RelayLLM:透過協同解碼實現高效推理
RelayLLM: Efficient Reasoning via Collaborative Decoding
January 8, 2026
作者: Chengsong Huang, Tong Zheng, Langlin Huang, Jinyuan Li, Haolin Liu, Jiaxin Huang
cs.AI
摘要
大型語言模型在處理複雜推理任務時,常因高昂的計算成本與延遲問題而受限,而資源效率較高的小型語言模型通常又缺乏必要的推理能力。現有的協作方法(如級聯或路由機制)僅能將完整查詢粗粒度地卸載至大型模型,當小型模型實際能處理多數推理步驟時,這種做法會導致顯著的計算資源浪費。為解決此問題,我們提出RelayLLM——一種透過詞元級協同解碼實現高效推理的新框架。有別於路由機制,RelayLLM使小型模型能作為主動控制器,僅在關鍵詞元處透過特殊指令動態調用大型模型,實現生成過程的「接力傳遞」。我們設計了兩階段訓練框架,包含熱身訓練與群組相對策略優化,使模型學會在自主生成與策略性求助間取得平衡。在六項基準測試中的實證結果表明,RelayLLM平均準確率達49.52%,有效彌合了兩種模型的性能差距。值得注意的是,該框架僅需對總生成詞元的1.07%調用大型模型,與性能匹配的隨機路由器相比可降低98.2%的成本。
English
Large Language Models (LLMs) for complex reasoning is often hindered by high computational costs and latency, while resource-efficient Small Language Models (SLMs) typically lack the necessary reasoning capacity. Existing collaborative approaches, such as cascading or routing, operate at a coarse granularity by offloading entire queries to LLMs, resulting in significant computational waste when the SLM is capable of handling the majority of reasoning steps. To address this, we propose RelayLLM, a novel framework for efficient reasoning via token-level collaborative decoding. Unlike routers, RelayLLM empowers the SLM to act as an active controller that dynamically invokes the LLM only for critical tokens via a special command, effectively "relaying" the generation process. We introduce a two-stage training framework, including warm-up and Group Relative Policy Optimization (GRPO) to teach the model to balance independence with strategic help-seeking.
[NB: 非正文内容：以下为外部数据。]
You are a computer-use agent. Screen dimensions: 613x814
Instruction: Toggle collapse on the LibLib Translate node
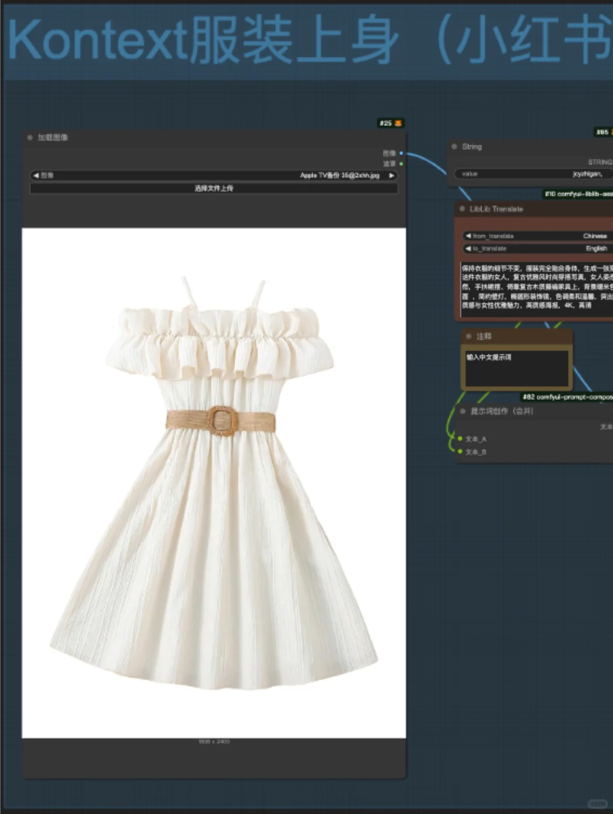pos(462,209)
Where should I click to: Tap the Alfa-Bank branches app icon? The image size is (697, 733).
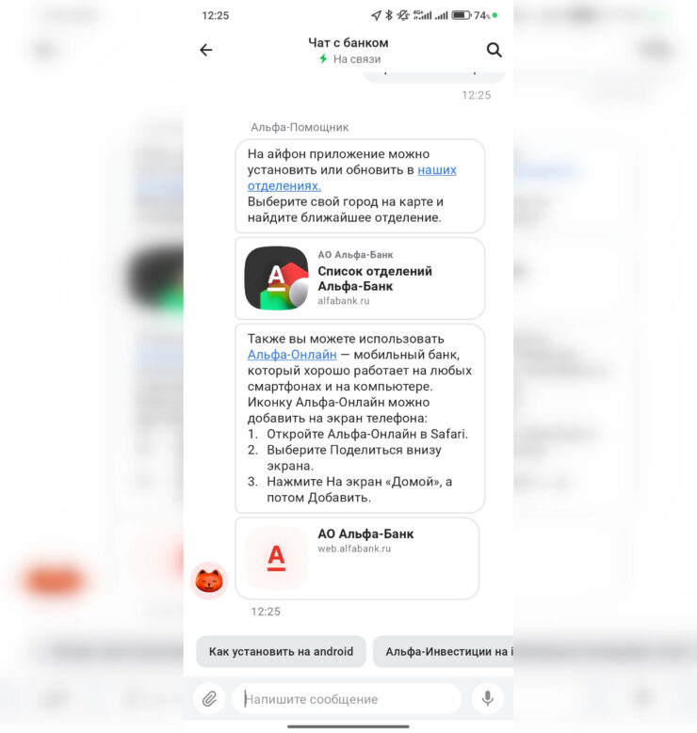276,279
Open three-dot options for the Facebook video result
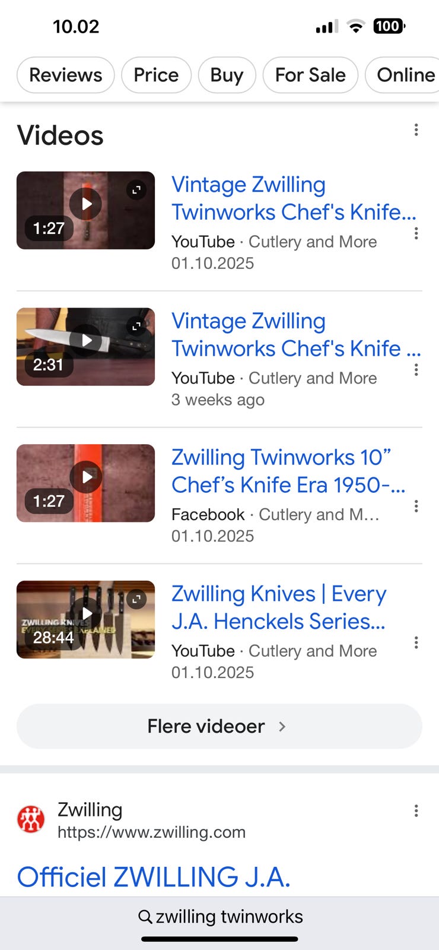The width and height of the screenshot is (439, 950). [x=416, y=506]
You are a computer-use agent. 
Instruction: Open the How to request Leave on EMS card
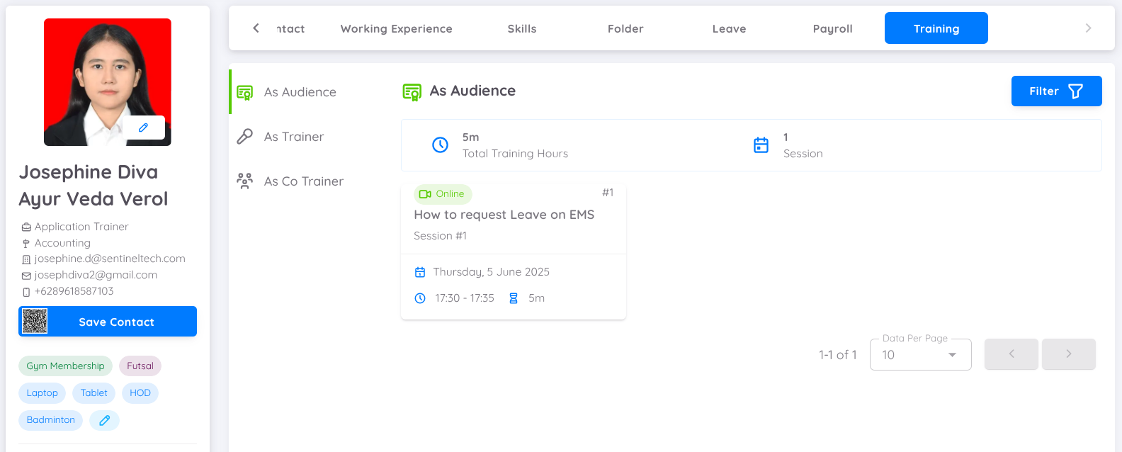[x=504, y=215]
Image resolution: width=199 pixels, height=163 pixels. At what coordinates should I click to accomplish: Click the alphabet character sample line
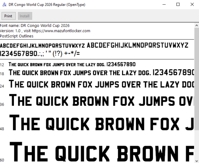(x=94, y=45)
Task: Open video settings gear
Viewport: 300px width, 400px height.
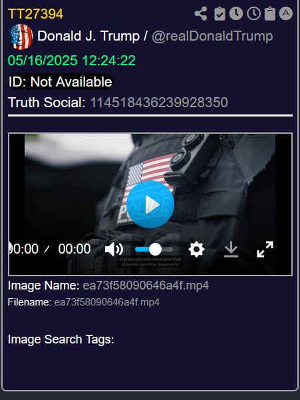Action: [196, 249]

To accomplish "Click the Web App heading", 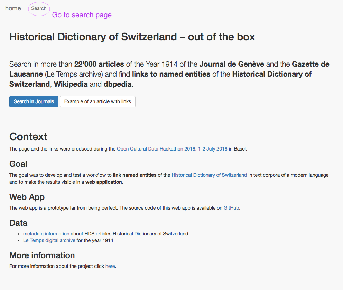I will (x=27, y=197).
Empirical results across six benchmarks demonstrate that RelayLLM achieves an average accuracy of 49.52%, effectively bridging the performance gap between the two models. Notably, this is achieved by invoking the LLM for only 1.07% of the total generated tokens, offering a 98.2% cost reduction compared to performance-matched random routers.